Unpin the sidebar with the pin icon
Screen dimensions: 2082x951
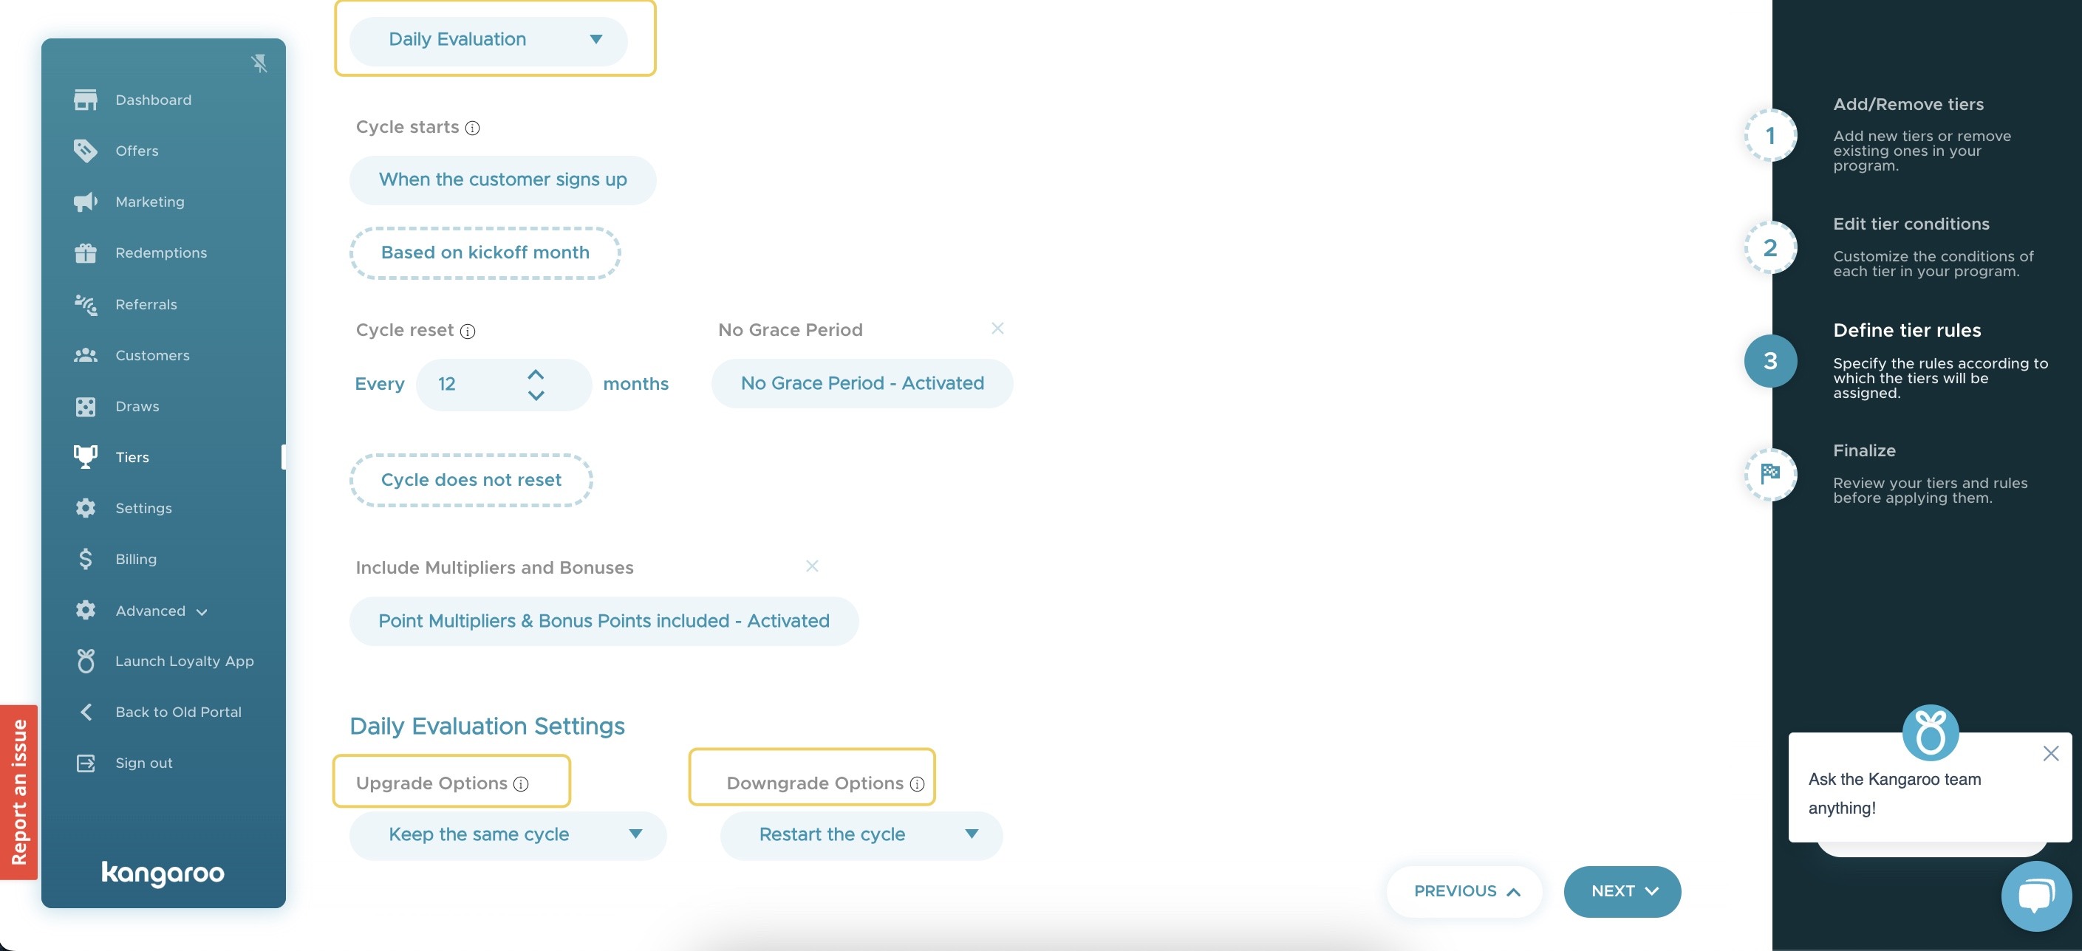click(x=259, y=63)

---

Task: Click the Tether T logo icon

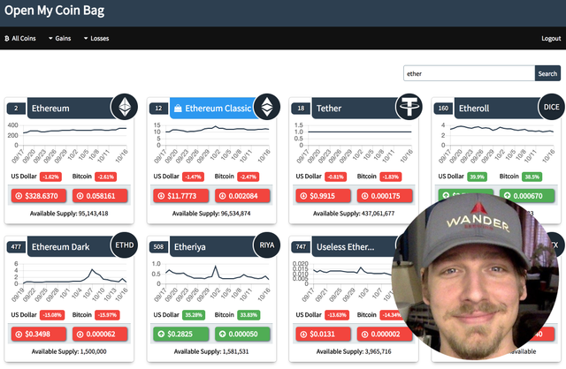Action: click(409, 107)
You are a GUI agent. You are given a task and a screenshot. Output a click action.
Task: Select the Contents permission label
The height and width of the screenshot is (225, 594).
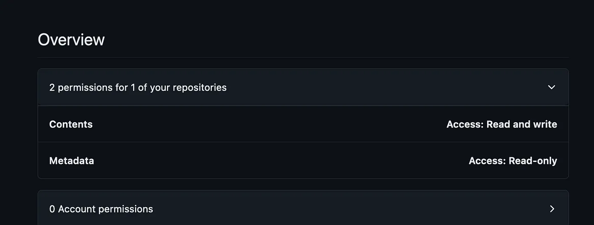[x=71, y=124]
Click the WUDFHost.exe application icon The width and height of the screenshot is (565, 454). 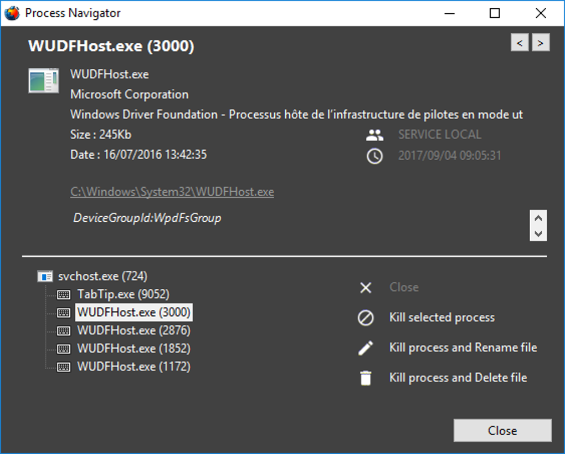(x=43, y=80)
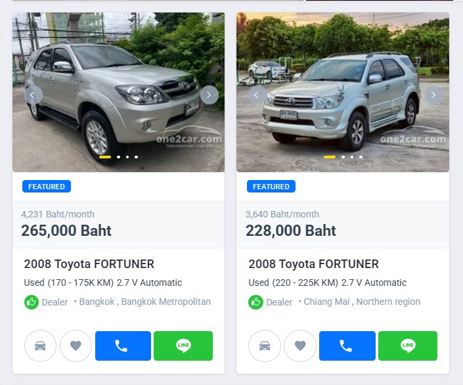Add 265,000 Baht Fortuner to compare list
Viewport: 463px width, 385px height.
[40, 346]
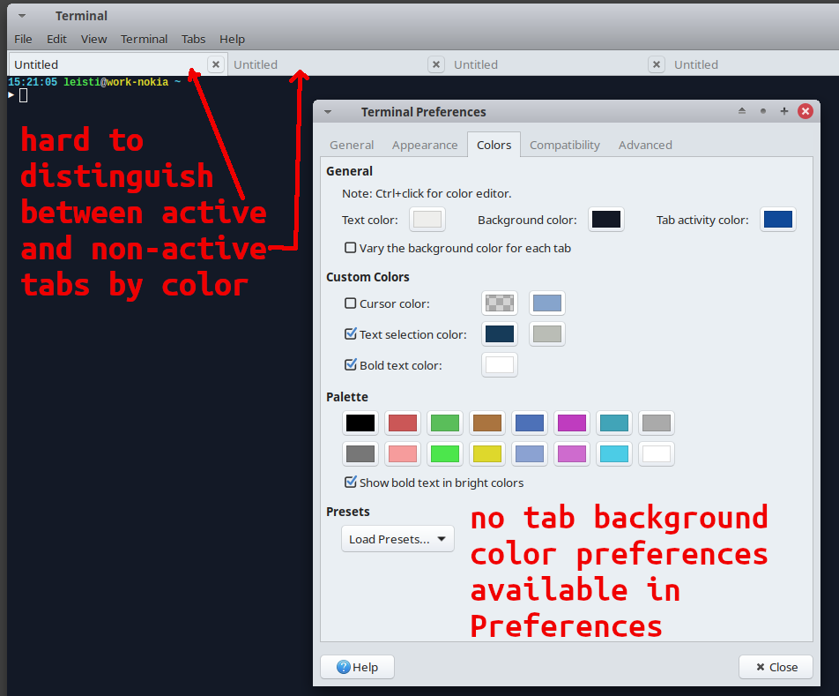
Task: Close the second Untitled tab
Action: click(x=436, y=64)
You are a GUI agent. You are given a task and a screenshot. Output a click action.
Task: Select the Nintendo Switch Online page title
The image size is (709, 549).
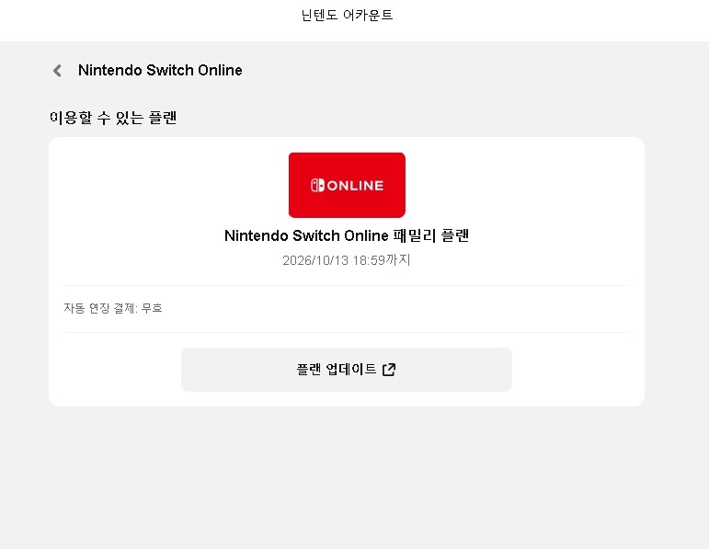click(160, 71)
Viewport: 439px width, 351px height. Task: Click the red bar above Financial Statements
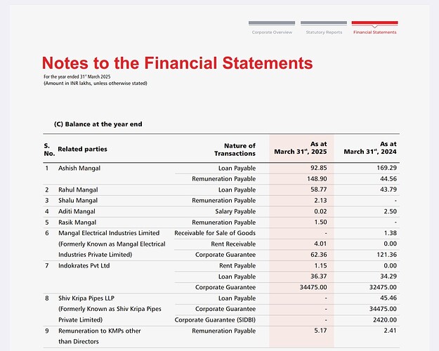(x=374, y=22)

> _About this task_
Find the word "Select" in the entries and show each line where it is found.

> _Solution to the problem_
Task: Select the Contents permission label
Task: Select the Nintendo Switch Online page title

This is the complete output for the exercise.